▸ Brief A: Rewrite everything from "## MikeHag (Mar" down to "it's gradually expanding!" in the back-bar post, putting "utility room" in place of "kitchen".
▸ Brief B: Extend the forum post about the home coffee back-bar, picking up right after its last line.

▸ Reading text:
******************************
# My back-bar



## MikeHag (Mar 13, 2011)

Just realised tonight how satisfying it is to have a designated zone in the kitchen - my wife hasn't yet noticed that it's gradually expanding!

http://www.hagbag.co.uk/kit1.jpg










*Bottom shelf*

Various sized jugs and thermometers - just got a 300ml one to help with latte art.

2 and 3 oz cups/glasses and a new 3oz shot pot for future experiments with fancy drinks and layering experiments.

Hario V60 and filter cones. Soon to get a lot of use as my coffee palate needs work.

Hasbean 6oz cups - the good

Lucaffe 7oz cups - the bad

Nasty choc sprinkler - the ugly

Portable scales from Hasbean

*Top shelf*

Hasbean Jailbreak beans

Bag of bits n bobs for maintenance

Starbucks beans for when next-door neighbour pops round

Tools and cleaning/descaling powders

http://www.hagbag.co.uk/kit2.jpg










Gaggia Classic with Rancilio Silvia steam wand (oops - just noticed drip tray missing







)
******************************
▸ Information shown:
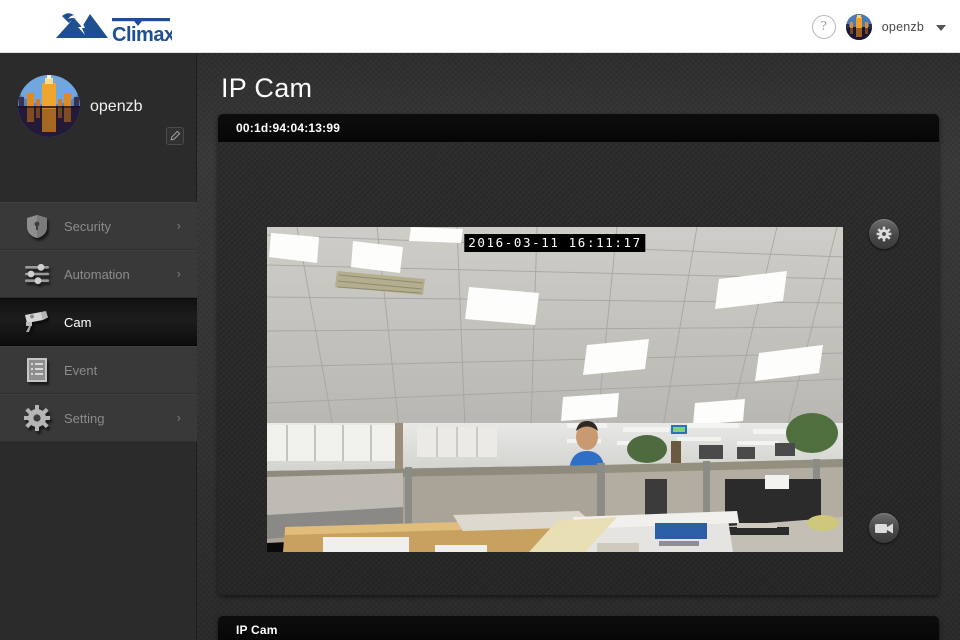 This screenshot has width=960, height=640. Describe the element at coordinates (578, 128) in the screenshot. I see `camera-mac-header: 00:1d:94:04:13:99` at that location.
******************************
▸ Answer box A:
## MikeHag (Mar 13, 2011)

Just realised tonight how satisfying it is to have a designated zone in the utility room - my wife hasn't yet noticed that it's gradually expanding!

▸ Answer box B:
Gaggia MDF Grinder, made it stepless tonight and now need to dial it in to Jailbreak beans

Gaggia base unit to keep it all tidy

Happy Donkey tamper and tamping mat

Biggins the cat waiting for his perfectly textured Cravendale.


----------



## MonkeyHarris (Dec 3, 2010)

Nice setup Mike.

I do enjoy looking at other members pictures to get ideas of anything else I can spend my money on. For some reason I now feel compelled to by a persian moggy.


----------



## Glenn (Jun 14, 2008)

Cats love purr-fectly textured milk


----------



## MikeHag (Mar 13, 2011)

All the gear and no idea, that's me









It's all helping me go in the right direction, I think. This is my best artistic effort so far (done today)... getting a few ugly bubbles on top with the 300ml jug, which I don't seem able to spin away yet, but I'll learn.


----------



## garydyke1 (Mar 9, 2011)

Hey mike, nice set-up, nice cat. Loving the pour there, very jealous!


----------



## PaulN (Mar 10, 2011)

s great, nearly went for the Gaggia grinder, then would have got the base too.... The grinder worried me a little with talk of the setting not fine enough. I know you can reset the steps to give a finer grind but its brand new!!! lol

Anyway it all looks great.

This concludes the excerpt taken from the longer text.